Below is a portion of the letter that Ethos sent to individuals affected by the data breach:
Dear [Redacted],
On behalf of Ethos Technologies Inc. (“Ethos”), we are informing you of a recent cyberattack in which unauthorized third-party actors may have accessed your Social Security number (“SSN”). We are offering you two years of free credit monitoring, identity theft protection services, and up to $1 million of identity theft insurance through Experian®.
What Happened? Ethos offers life insurance policies through an online application process. On December 8, 2022, we learned that unauthorized actors had launched a sophisticated and successful cyberattack against our website to access certain persons’ SSNs. We immediately investigated the incident and made a series of technical changes to our website to prevent further unauthorized access to SSNs. The vast majority of people affected by this incident were not existing Ethos customers.
To access SSNs, the unauthorized actors entered information they had obtained about you from other sources—first and last name, date of birth, and address—into our online insurance application flow. This caused a third-party integrated service to return your SSN to the page source code on our website. Then, the unauthorized actors used specialized tools to extract SSNs from the page source code of our website. Importantly, these SSNs did not appear on the public-facing application page of the site. The incident spanned from approximately August 4, 2022 through December 9, 2022.

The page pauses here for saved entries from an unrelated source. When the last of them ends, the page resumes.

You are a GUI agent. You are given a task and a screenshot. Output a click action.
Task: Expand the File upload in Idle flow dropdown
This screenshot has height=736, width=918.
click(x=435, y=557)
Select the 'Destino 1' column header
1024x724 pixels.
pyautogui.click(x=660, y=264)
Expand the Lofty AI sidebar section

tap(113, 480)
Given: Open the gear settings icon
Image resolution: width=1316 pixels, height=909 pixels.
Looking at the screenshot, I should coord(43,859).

What Information Was Involved? Social Security number.
What We Are Doing. We notified the FBI and made a series of technical changes to the software code of our website. The changes are designed to prevent further unauthorized access to SSNs. We also engaged an independent forensic investigation firm to assist with our investigation of and response to the incident. In addition, we regularly conduct penetration testing, undergo annual cyber security audits, and use threat prevention and detection software.
What You Can Do. You can enroll in free two-year credit monitoring and identity theft protection services provided by Experian®. We have engaged Experian® to provide you with its IdentityWorksSM service, which includes credit monitoring, identity theft detection and resolution services, and up to $1 million of identity theft insurance. You must enroll by May 31, 2023 and provide this activation code: [Redacted]. This code is unique to you and should not be shared. To enroll, visit [Redacted] or call (800) 960-1799.
Please reference the following engagement number: [Redacted].